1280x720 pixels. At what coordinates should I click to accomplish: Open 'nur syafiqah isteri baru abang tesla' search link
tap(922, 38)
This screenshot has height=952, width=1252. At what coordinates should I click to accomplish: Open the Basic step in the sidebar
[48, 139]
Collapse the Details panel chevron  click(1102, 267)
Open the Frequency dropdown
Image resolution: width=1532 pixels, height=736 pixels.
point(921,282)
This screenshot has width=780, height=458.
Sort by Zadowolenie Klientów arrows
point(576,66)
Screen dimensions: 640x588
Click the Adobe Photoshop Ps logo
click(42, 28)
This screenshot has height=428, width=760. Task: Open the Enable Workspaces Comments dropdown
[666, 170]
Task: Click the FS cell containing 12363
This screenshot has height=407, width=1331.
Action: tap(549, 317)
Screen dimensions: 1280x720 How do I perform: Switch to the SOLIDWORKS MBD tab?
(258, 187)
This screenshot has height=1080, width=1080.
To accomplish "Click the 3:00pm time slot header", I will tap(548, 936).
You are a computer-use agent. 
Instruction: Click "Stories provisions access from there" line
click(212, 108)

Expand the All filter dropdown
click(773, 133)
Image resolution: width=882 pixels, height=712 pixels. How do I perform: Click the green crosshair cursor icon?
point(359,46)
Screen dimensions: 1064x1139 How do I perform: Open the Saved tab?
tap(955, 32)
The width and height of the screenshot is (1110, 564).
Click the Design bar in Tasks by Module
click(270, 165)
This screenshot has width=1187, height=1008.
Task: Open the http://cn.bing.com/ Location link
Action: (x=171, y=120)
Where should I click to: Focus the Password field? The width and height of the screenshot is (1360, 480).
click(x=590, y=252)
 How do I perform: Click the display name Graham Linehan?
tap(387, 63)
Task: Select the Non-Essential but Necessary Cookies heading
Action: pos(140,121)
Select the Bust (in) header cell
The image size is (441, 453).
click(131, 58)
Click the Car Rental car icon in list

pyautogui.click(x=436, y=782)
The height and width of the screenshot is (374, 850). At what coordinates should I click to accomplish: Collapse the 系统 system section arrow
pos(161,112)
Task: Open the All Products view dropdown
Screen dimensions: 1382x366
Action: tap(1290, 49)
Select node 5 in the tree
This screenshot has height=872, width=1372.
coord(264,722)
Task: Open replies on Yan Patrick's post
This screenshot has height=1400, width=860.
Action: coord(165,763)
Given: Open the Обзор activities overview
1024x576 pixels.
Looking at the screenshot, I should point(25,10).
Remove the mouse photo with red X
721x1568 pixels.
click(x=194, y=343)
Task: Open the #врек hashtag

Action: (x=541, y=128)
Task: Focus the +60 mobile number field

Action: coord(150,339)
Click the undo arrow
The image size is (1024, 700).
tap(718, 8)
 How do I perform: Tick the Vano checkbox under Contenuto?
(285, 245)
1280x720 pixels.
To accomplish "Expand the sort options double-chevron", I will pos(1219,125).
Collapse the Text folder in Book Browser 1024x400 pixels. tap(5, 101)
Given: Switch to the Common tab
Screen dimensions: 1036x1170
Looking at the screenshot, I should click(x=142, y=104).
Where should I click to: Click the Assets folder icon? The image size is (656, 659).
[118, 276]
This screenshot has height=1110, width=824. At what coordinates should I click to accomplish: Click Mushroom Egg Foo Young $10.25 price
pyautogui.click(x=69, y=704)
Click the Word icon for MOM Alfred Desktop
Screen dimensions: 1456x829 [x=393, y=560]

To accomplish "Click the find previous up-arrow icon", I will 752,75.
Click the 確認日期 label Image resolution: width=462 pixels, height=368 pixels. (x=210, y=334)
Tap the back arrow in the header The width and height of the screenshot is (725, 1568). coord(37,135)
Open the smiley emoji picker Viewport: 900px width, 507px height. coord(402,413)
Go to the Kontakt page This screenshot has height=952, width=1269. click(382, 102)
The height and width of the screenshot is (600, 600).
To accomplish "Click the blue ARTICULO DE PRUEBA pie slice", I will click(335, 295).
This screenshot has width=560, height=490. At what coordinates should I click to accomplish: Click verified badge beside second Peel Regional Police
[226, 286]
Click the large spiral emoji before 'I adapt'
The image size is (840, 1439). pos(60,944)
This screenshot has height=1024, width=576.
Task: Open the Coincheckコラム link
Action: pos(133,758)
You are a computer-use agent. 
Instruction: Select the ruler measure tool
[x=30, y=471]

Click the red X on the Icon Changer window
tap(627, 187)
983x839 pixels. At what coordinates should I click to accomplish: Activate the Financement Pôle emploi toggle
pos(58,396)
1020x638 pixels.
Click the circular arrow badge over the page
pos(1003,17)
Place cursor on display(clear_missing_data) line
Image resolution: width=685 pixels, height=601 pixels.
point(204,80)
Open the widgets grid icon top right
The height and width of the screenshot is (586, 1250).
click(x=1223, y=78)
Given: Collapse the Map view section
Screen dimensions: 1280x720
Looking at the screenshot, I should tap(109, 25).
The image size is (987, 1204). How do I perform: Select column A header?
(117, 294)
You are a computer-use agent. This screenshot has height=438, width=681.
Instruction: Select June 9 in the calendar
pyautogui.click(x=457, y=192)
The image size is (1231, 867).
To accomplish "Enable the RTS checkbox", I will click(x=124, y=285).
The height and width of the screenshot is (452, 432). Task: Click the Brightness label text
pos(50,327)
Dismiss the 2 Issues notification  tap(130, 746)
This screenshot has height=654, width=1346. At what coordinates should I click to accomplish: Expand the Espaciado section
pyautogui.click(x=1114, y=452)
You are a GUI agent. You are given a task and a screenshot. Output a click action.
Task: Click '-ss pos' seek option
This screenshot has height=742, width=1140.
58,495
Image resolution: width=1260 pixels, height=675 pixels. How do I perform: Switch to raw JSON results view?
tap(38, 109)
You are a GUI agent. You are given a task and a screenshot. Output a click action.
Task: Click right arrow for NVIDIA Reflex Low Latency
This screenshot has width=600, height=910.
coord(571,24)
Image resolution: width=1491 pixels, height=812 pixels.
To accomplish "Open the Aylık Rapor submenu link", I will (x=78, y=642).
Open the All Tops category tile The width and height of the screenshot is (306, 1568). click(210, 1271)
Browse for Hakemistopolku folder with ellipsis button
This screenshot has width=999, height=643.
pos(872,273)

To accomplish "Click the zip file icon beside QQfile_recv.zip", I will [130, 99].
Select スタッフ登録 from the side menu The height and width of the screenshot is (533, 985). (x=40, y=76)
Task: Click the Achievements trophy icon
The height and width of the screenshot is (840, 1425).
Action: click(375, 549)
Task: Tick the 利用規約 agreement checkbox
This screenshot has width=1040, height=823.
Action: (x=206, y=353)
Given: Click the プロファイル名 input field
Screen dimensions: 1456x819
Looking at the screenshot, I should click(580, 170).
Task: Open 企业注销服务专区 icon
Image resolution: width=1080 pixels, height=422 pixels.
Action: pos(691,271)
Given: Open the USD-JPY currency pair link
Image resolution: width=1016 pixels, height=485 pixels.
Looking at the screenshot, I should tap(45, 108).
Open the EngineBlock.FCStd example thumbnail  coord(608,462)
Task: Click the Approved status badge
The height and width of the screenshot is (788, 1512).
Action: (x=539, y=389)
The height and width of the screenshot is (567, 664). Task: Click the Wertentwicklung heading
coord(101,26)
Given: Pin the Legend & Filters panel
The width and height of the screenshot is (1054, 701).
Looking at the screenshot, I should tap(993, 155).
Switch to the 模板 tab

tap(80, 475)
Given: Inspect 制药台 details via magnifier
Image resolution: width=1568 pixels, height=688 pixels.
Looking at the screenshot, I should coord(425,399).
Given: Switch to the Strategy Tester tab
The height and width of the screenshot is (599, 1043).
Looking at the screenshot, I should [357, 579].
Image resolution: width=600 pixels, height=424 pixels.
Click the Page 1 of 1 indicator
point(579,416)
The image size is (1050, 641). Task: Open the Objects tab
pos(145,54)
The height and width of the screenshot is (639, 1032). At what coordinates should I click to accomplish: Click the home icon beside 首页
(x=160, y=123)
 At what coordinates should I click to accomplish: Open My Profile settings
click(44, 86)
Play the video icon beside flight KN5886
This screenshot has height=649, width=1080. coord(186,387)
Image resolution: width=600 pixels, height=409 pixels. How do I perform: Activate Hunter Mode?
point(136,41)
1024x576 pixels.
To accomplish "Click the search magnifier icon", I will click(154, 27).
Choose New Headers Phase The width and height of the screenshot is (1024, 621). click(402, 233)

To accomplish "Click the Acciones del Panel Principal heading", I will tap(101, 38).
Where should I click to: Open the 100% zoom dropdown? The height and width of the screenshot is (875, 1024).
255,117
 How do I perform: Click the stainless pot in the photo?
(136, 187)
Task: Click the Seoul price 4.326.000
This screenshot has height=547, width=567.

^^^^^^^^

**AIM OF THE EXERCISE**
Where a line of the entries contains the word "chevron", copy that line.

**RESPONSE AREA**
Collapse the Details panel chevron  click(1102, 267)
To accomplish "Expand the sort options double-chevron", I will pos(1219,125).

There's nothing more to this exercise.